Synthgen Particles - stateless GPU particle system

Android-version is the most advanced version (better optimization, camera control, live wallpaper, no music). Google Play

Screenshot 1 Screenshot 2

Synthgen Particles

This is a demo of my own GPU particle system technique. The Windows version is written in C++ and OpenGL 3.0 (can easily be ported to 2.0). The Web version is written in HTML/JS with WebGL. The Android version is written in Java and unextended (!) OpenGL ES 2.0.

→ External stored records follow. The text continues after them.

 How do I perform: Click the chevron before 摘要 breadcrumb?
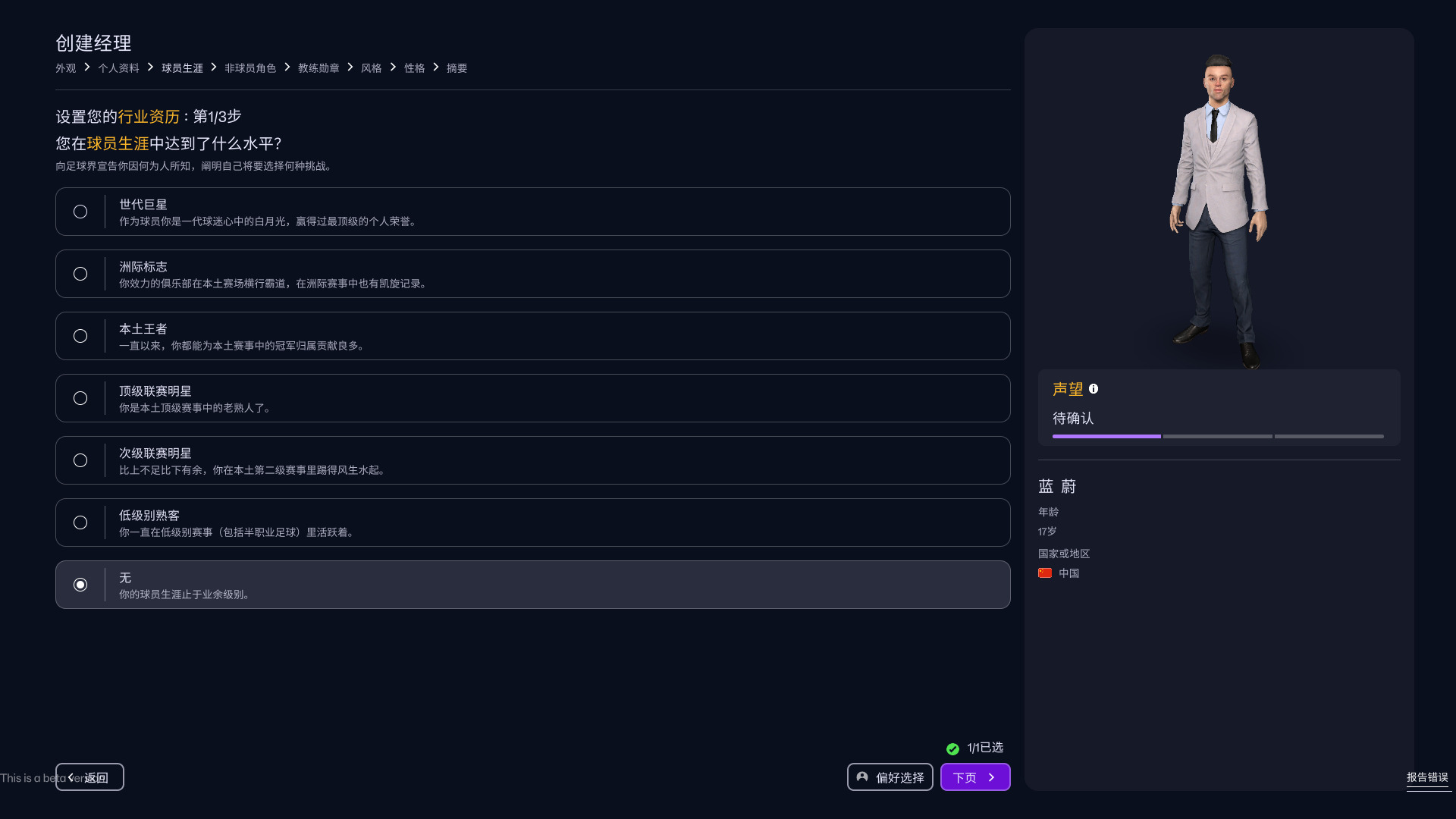(x=436, y=67)
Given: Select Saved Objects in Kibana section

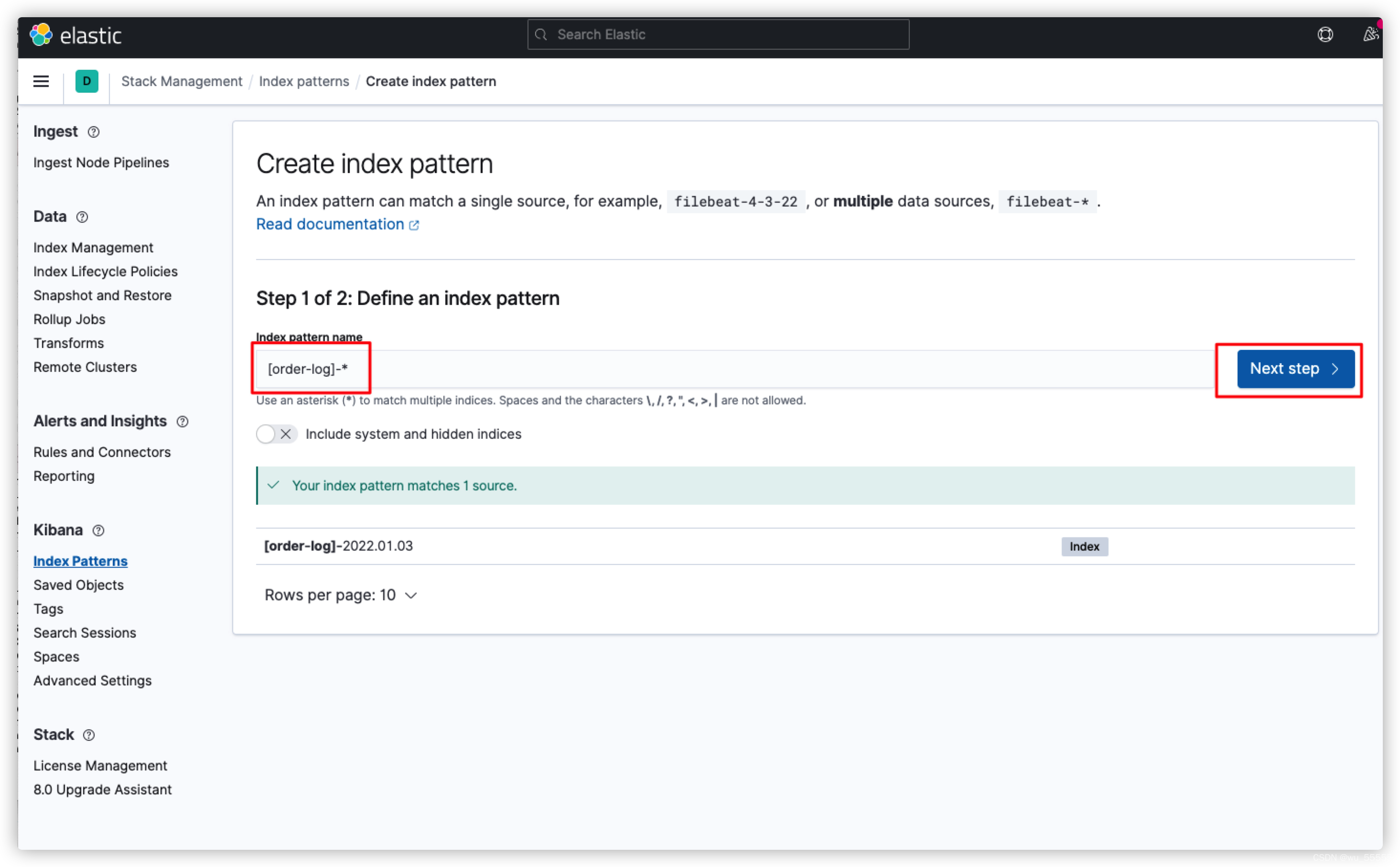Looking at the screenshot, I should (78, 585).
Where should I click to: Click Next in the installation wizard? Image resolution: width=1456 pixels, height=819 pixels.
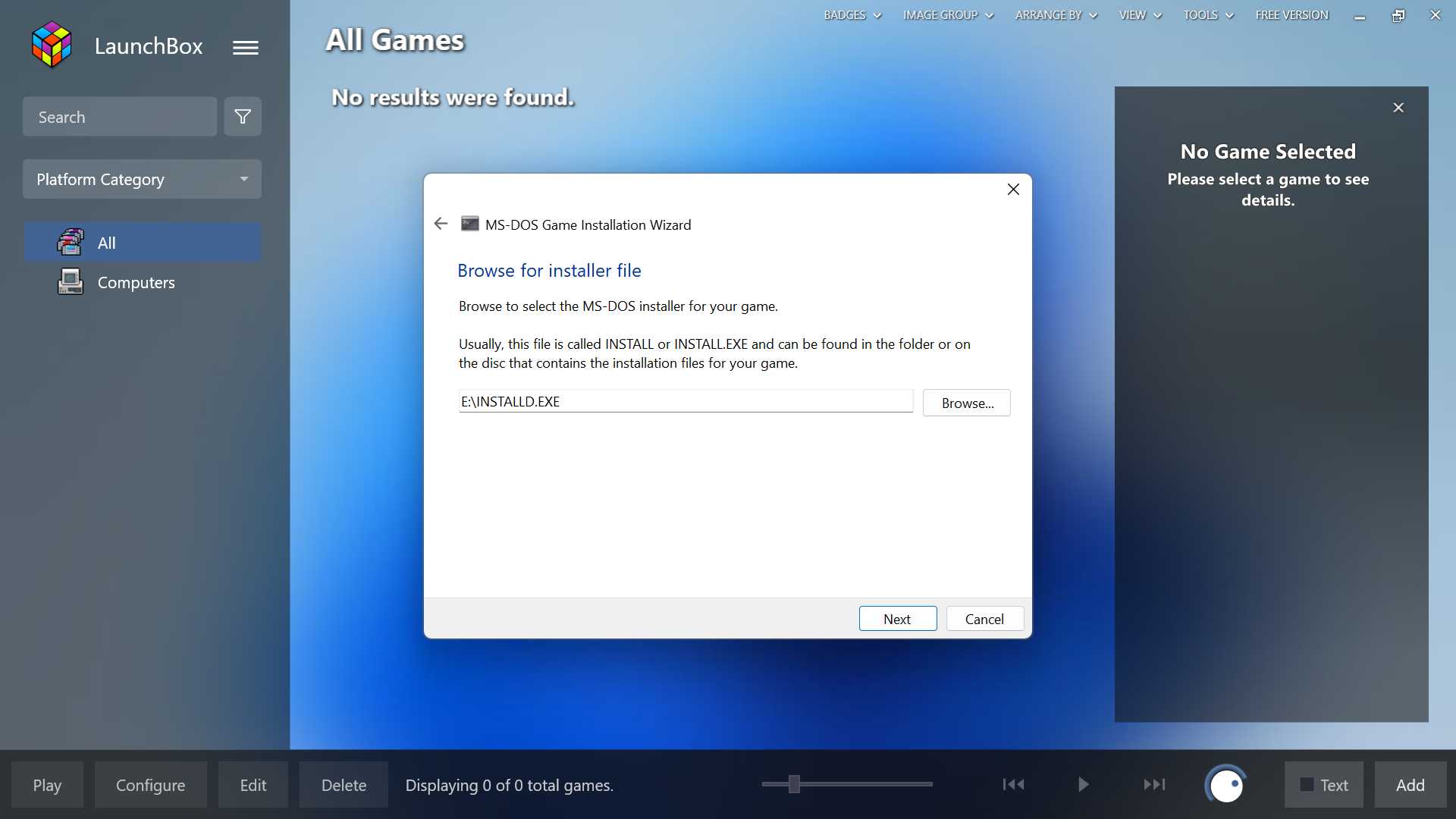(x=897, y=618)
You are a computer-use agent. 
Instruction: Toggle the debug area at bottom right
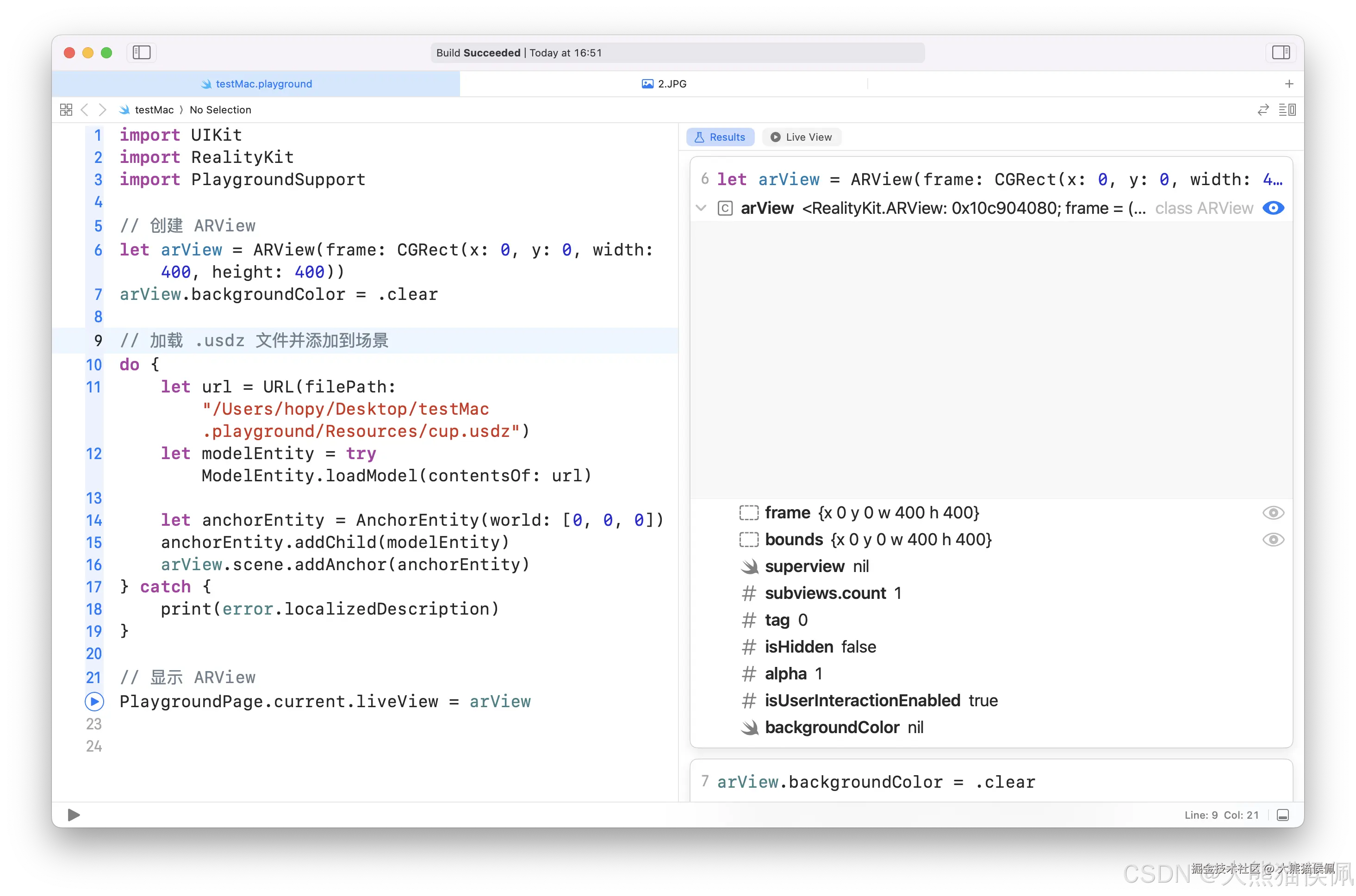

Controls (Windows and WebGL versions)

  • Keys 1-9: number of particles
  • Shift & Ctrl: time speed
  • Left & Right arrows: change the time direction
  • Up & Down arrows: when pressed speeds up (x5) the animation in forward or backward direction respectively
  • P - pause or resume
  • I - restart the particle system
  • Esc - exit

How it works

Unlike most existing methods, my technique doesn’t do any step by step simulation. Instead, particle trajectory, size, color and other parameters are defined as functions of time. The absolute time is also used to figure out which particles are alive and when they were born. So this implementation allows for time travel or controlling its speed by changing the absolute time variable accordingly. Most of the work is done in a vertex shader on the fly.

How is it different

All the GPU particle rendering techniques I know use at least one of the following OpenGL features or their equivalents in other graphics APIs:

  1. Vertex Texture Fetch
  2. Pixel Buffer Object
  3. Transform Feedback
  4. Compute Shaders
  5. Rendering to floating point textures
  6. High precision in fragment shaders

Most OpenGL ES 2.0 mobile devices use Mali 4xx GPU which doesn’t support any of them. This usually means that they can’t be used to simulate particles. Without my technique, the only way to simulate particles on these devices is to compute them on CPU. This limits the number of particles you can have and increases power consumption. My way to render particles is the only GPU particle technique I know that doesn’t require any of these features and works on the GPU.

As any other technique, my method has its downsides. There are many things that cannot be done, including n-body simulation and other things available only with step-by-step simulation. But even for these things it can be combined with other techniques to reduce GPU memory bandwidth.